Study characteristics
The main features of this analysis are presented in Table 1 and Table 2. All studies were published between 2015 and 2019. The number of samples ranged from 40-204, and the follow-up time of patients ranged from 57 months to 123 months. As shown in Table 1, six circRNAs were identified as tumour promoters, and two circRNAs were identified as tumour suppressors. As shown in Table 2, seven articles with sensitivity, specificity, and AUC data were included for the diagnosis analysis. All studies were of great quality with the quality scores ranging from 7 to 8(Supplementary Table 1).
Clinicopathological parameters
The associations between circRNAs and the clinical features of CRC patients are shown in Table 3. There was a significant correlation between the increase in oncogenic circRNAs expression and poor clinical features(tumor size: OR=1.769, 95% CI: 1.097 -2.852 ; differentiation grade: OR=1.743, 95% CI: 1.032-2.946; TNM stage: OR=3.320, 95% CI: 1.529 -7.207; T classification: OR=3.410, 95% CI :2.088-5.567; lymph node metastasis: OR=3.357, 95% CI: 2.160-5.215; distal metastasis: OR = 4.338, 95% CI: 2.503-7.520).In addition, high expression of tumor-suppressor circRNAs were related to favorable clinical parameter (differentiation grade: OR=0.453 , 95%CI : 0.261-0.787; T classification: OR=0.553, 95%CI: 0.328-0.934; distal metastasis: OR =0.196, 95%CI: 0.077 -0.498 ). However, no notable differences were found in terms of age, gender, or tumor location.
Overall survival
As shown in Fig.2A, the elevated expression of oncogenic circRNAs was notably associated with a poor prognosis (OS: HR = 2.29, 95% Cl: 1.50–3.52, p < 0.001), and a fixed-effects model was used with no great heterogeneity (I² = 0.0%, p = 0.937). In addition, the low expression of tumour-suppressor circRNAs was related to shorter survival times (OS: HR = 0.37, 95% Cl: 0.22–0.64, p < 0.001). No great heterogeneity (I² = 0.0%, p = 0.525) was found, and a fixed-effects model was employed (Fig. 2B).
Diagnosis analysis
Fig. 3 provides the forest plot of the sensitivity and specificity of circRNAs. And the random-effects model was employed with high heterogeneity (I² = 76.15% and I2=48.29%). The pooled results showed a sensitivity of 0.83 (95% CI: 0.75-0.88) and a specificity of 0.72 (95% CI: 0.66-0.78). In addition, the summary receiver operator characteristic (SROC) curve (Fig. 4) was calculated and AUC was 0.82 (95% CI 0.78–0.85). Taken together, these results suggest that circRNAs have a good diagnostic accuracy for CRC.

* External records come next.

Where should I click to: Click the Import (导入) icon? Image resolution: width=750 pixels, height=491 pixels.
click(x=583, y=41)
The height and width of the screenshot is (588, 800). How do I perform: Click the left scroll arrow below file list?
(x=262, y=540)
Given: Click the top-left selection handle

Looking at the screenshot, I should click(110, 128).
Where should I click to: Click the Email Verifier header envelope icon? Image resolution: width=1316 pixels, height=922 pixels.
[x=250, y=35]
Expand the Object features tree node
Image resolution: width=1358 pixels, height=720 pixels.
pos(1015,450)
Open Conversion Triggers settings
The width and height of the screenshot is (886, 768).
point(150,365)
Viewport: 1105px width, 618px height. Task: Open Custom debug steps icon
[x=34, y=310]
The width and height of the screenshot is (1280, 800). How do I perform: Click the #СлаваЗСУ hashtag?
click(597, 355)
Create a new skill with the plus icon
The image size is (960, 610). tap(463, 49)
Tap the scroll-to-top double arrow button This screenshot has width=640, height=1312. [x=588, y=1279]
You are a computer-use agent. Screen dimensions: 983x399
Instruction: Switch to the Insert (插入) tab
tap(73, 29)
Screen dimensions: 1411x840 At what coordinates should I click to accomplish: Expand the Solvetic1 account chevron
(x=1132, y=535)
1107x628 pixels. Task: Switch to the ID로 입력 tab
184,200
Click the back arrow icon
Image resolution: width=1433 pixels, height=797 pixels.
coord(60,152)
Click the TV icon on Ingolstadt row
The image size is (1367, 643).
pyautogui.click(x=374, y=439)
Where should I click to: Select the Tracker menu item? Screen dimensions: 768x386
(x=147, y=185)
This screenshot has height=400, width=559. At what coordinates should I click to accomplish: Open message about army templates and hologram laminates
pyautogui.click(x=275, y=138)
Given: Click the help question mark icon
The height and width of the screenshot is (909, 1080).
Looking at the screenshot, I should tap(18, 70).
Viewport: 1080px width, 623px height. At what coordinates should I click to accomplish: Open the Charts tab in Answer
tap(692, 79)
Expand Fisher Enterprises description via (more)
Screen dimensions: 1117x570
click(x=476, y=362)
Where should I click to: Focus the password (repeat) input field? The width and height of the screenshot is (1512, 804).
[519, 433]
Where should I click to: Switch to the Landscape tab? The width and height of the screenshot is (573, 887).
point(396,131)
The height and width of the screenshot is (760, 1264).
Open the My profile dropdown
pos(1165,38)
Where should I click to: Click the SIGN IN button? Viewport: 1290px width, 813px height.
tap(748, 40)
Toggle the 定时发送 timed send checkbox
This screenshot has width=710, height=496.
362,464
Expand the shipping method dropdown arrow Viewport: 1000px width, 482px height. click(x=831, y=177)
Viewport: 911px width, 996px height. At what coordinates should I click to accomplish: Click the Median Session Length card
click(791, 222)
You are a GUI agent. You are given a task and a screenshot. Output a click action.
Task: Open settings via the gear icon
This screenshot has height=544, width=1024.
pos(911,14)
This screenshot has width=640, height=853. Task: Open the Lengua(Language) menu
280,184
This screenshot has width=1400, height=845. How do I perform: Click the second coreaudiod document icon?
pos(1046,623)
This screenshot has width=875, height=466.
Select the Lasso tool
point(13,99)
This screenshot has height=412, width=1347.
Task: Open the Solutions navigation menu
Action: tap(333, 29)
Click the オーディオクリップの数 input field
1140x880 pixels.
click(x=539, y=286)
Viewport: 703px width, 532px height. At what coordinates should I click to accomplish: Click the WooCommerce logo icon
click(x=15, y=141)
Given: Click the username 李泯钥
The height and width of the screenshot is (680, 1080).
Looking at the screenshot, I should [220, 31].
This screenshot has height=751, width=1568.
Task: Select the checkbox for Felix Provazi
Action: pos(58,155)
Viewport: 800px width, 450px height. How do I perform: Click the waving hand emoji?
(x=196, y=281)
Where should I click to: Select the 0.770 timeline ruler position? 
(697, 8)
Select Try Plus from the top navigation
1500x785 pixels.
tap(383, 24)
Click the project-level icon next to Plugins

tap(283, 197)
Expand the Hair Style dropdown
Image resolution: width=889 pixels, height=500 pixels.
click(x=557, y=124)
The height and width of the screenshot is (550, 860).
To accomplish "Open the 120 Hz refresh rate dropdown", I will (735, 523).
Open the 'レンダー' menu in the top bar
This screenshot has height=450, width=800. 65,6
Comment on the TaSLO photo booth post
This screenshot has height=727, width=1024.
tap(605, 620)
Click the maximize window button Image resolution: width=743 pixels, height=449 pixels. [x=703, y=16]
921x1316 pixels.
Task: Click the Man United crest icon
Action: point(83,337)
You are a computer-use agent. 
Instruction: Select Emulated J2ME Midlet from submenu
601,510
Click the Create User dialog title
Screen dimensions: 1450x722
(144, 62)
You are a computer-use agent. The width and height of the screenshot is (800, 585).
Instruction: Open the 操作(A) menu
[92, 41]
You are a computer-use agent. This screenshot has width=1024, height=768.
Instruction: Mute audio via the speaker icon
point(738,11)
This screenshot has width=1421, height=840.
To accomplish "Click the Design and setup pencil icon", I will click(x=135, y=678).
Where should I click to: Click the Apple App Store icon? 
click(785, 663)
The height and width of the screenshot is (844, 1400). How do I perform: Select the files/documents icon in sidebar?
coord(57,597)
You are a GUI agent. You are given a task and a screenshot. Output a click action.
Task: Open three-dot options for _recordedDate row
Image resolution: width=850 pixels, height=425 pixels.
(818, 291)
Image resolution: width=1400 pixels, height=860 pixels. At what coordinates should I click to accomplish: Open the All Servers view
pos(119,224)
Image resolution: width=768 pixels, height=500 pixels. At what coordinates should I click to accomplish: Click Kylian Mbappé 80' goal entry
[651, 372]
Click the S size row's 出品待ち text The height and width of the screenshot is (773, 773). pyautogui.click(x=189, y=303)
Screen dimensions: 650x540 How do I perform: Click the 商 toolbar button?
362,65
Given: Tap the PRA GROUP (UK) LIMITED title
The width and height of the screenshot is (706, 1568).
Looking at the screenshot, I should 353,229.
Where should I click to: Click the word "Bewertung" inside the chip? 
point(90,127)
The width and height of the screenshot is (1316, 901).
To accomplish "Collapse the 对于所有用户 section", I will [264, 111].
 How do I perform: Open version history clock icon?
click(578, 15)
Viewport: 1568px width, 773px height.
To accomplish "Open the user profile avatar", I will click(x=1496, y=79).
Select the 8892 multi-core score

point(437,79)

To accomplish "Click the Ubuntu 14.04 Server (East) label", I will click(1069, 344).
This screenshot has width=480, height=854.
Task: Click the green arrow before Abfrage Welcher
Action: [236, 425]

Publication bias and sensitivity analysis
From the funnel plot, there was no evidence of publication bias in our study (Supplementary Figure 1). There was no obvious publication bias according to Begg's funnel plot (p = 0.213; Supplementary Figure 2) and Egger's test (p = 0.722; Supplementary Figure 3). The sensitivity analysis suggested that the results were not altered greatly when omitting studies one by one (Supplementary Figure 4). Furthermore, Deek’s funnel plot asymmetry test[32] showed no obvious publication bias(p=0.07) for the diagnosis analysis (Supplementary Figure 5).